"Dolunay"

22.2K 1.6K 319
                                    

Çocuk yavaşça geri çekildi. Şaşkın bir şekilde ona bakıyordum. Elinin tersi ile gözünden akan yaşı sildi. "İyi misin?" diye sordu. Kafamı aşağı yukarı salladım. Ne ara tuttuğunu bilmediğim nefesini bıraktı. "Sana bir şey olacak diye çok korktum." diye mırıldandı.

Başımı hafifçe arkaya doğru çevirdim. Eftal ile göz göze geldik. Bana güven vermek istercesine gözlerini kapatıp açtı. Yutkunarak tekrar önüme döndüm.

Dudaklarımı ıslatıp, "Kiram sen misin?" diye sordum kısık bir sesle.

Gözünden bir damla yaş daha düşerken kafasını salladı. Çekingen bir şekilde elimi kaldırıp, göz yaşını sildim. Bu hareketim ile bana tekrar sarıldı. Beklemeden sarılışına karşılık verdim.

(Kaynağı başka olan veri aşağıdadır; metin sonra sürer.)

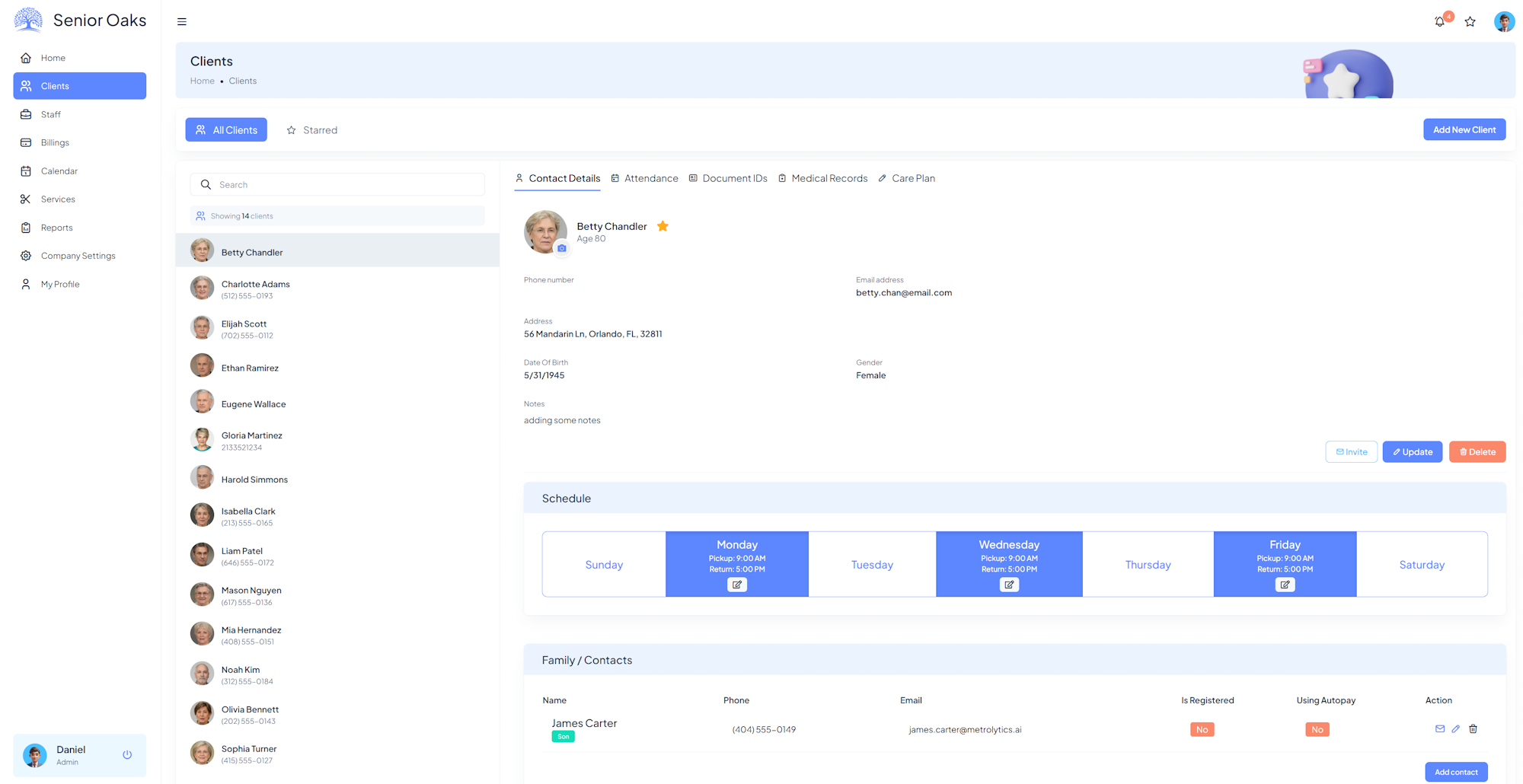Click camera icon on Betty's photo
The width and height of the screenshot is (1523, 784).
(562, 248)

Geri çekilmeden önce, "Özür dilerim." diye mırıldandı.

Hayat bundan ibaretti işte. Suçu olmayan bir insan, yaşananlar için diğerinden özür diliyordu. Halbuki karşıdaki kişinin bir özür beklediği yoktu.

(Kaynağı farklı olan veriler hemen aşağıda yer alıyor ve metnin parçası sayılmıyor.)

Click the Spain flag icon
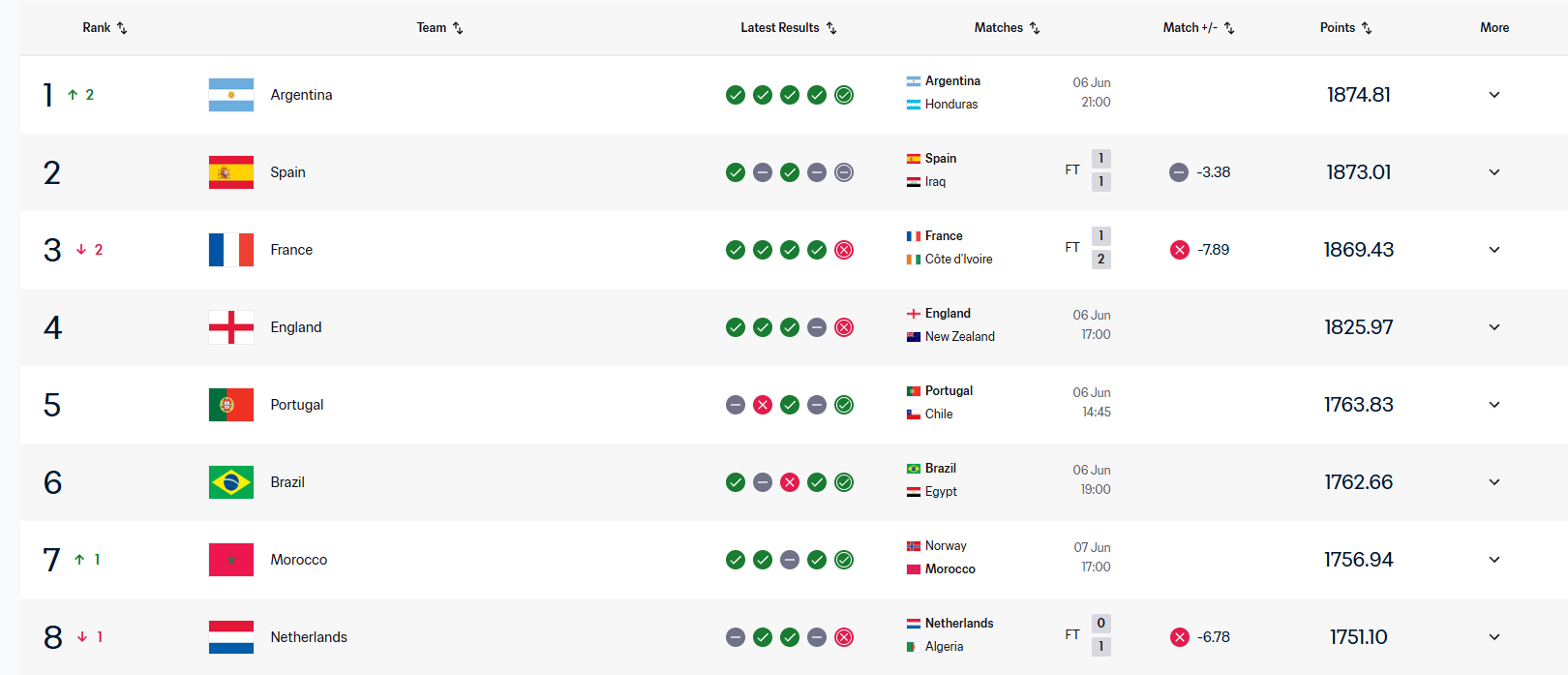pyautogui.click(x=231, y=172)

Varlığını bilmediğim kardeşim, anne ve babasının yaptıkları için benden özür diliyordu. Benim ise bir özür beklediğim yoktu. Sadece nefes almaya çalışıyordum. Yaşadıklarım yüzünden nefesimi tutmayı bırakalı uzun zaman oluyordu.

Çenemi, Kiram'ın omzuna bastırdım. "Bir suçun yok." diye fısıldadım.

Kiram yavaşça geri çekildi. Burnunu çekip, gülümsedi. Bakışlarım dışarıdakilere takıldı. Yüzümdeki varla yok arası duran gülümseme silindi. Herkes ayaklanmıştı. Benim dikkatimi ise kapının girişinde duran bir çift çekti.

Adamın açık kahve saçları vardı. Soluk bir beyaz teni ve yeşil gözleri vardı. Kolunu yanındaki kadının beline dolamıştı. Hafif bir gülümseme ile bana bakıyordu.

Yanında duran kadının ise saçları daha koyu bir tondaydı. Kahverengi gözleri doluydu. Kollarını göğsünde birleştirmişti. Hafif bir gülümseme ile bana bakıyordu.

Kulağımda bir nefes hissettim. Kafamı hafifçe sağa doğru çevirince Eftal'i gördüm. Fazla yakındık fakat bu beni rahatsız etmiyordu. Gözleri ile karşımızda duran çifti işaret etti. Bakışlarımı tekrar onlara çevirdim. "Acar ve Ala," diye fısıldadı. "Annen ve baban."

Onların biraz arkasında duran adama çevirdim bakışlarımı. Mavi gözleri vardı. Siyah saçlarının aralarında beyaz tutamlar vardı. Kısa olmayan fakat uzun da diyemeyeceğimiz sakalları vardı. Eftal, "O babam. Kaya." diye fısıldadı.

Eftal'in babasının biraz yanında başka bir çift duruyordu. Diğerlerinden daha gençlerdi. Kadının kızıl saçları vardı. Gözleri maviydi. Kucağında kendisi gibi kızıl bir kız çocuğu vardı. Yanındaki adamın ise koyu bir teni vardı. Siyah gözleriyle uyumlu siyah saçları ve sakalı vardı. Eftal, "Yeşim ve Koray. Yeşim benim halam. Koray eşi. Halamın kucağındaki Lale. İki yaşında." diye fısıldadı.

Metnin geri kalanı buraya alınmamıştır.